Talks planned in bid to resolve Stormont row
Published 29/05/2015 | 21:08
A crunch meeting has been convened to bring Northern Ireland's power-sharing government back from the brink.
The meeting hosted by the British and Irish governments is expected to take place at Stormont House next Tuesday.
In statements released simultaneously, the Northern Ireland Office (NIO) and the Republic's Department of Foreign Affairs (DFA) said the region's political leaders had been invited to review the Stormont House Agreement.
The DFA said: "The failure this week of the Welfare Bill to secure approval in the Northern Ireland Assembly, and the consequent budgetary implications, have a direct and major impact on the prospects for implementing the totality of the Stormont House Agreement.
"Accordingly, following consultation with the British Government, it has been decided that a review and monitoring meeting of the Stormont House Agreement will take place on Tuesday, 2 June."
The NIO said Theresa Villiers had written to party leaders inviting them to take part in next week's meeting at Stormont House - the Northern Ireland Secretary's residence on the Stormont estate.
It is not clear whether First Minister Peter Robinson - who is recovering from a heart attack - will be well enough to attend the meeting.
The Stormont House deal has been widely hailed as finding resolutions to some of Northern Ireland's most intractable problems, including parading and dealing with the legacy of the Troubles.
It was struck two days before Christmas after weeks of negotiations that involved the British, Irish and American governments.
A key plank of the accord to which the five main parties signed up, was the introduction of the Conservative/Lib Dem welfare reforms.
But on Tuesday, Sinn Fein and the SDLP vetoed welfare legislation when it was brought to the floor of the Assembly, plunging the devolved administration into jeopardy.
The crisis deepened even further when Executive ministers failed to agree a budget for next year's public spending yesterday.
Relations between the DUP and Sinn Fein - the two biggest parties at Stormont - have soured since republicans pulled their support for welfare reform in March.

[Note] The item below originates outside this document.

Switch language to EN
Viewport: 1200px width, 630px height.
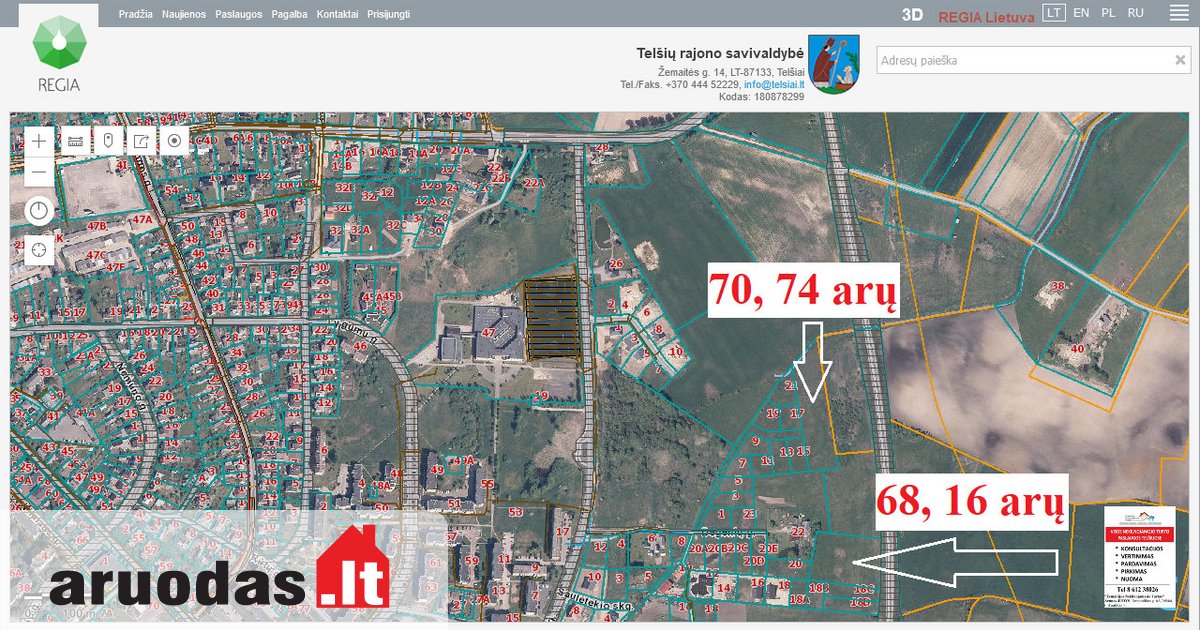(x=1081, y=13)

They claimed Executive-funded top-up schemes designed to protect claimants set to lose out under the new benefits system were not as comprehensive as they believed were envisaged in December's negotiations and accused the unionists of acting in "bad faith".
Treasury-imposed penalties for the non-implementation of welfare reforms are currently running at £10 million a month, and the DUP has argued that without change there will be an unsustainable funding gap estimated at around £600 million by the summer.
There have been calls for Westminster to take back welfare powers to break the impasse - a move for which Downing Street has little appetite.
An alternative scenario could see a senior civil servant have to take over responsibility for public finances.
The welfare reform debacle could also have detrimental implications for other elements of the Stormont House accord, including the devolution of corporation tax powers and new measures to deal with the legacy of the region's troubled past.
DUP deputy leader Nigel Dodds said if no resolution can be found, the UK Government must step in.
The North Belfast MP said: "It is not sustainable to have this level of damage caused to our public services by parties because they are not prepared to take practical and sensible financial decisions.
It will result in the collapse of the Assembly by 31st July unless the Government step in and enact welfare reform.
"If some parties in the Assembly will not act then our sovereign Parliament must act."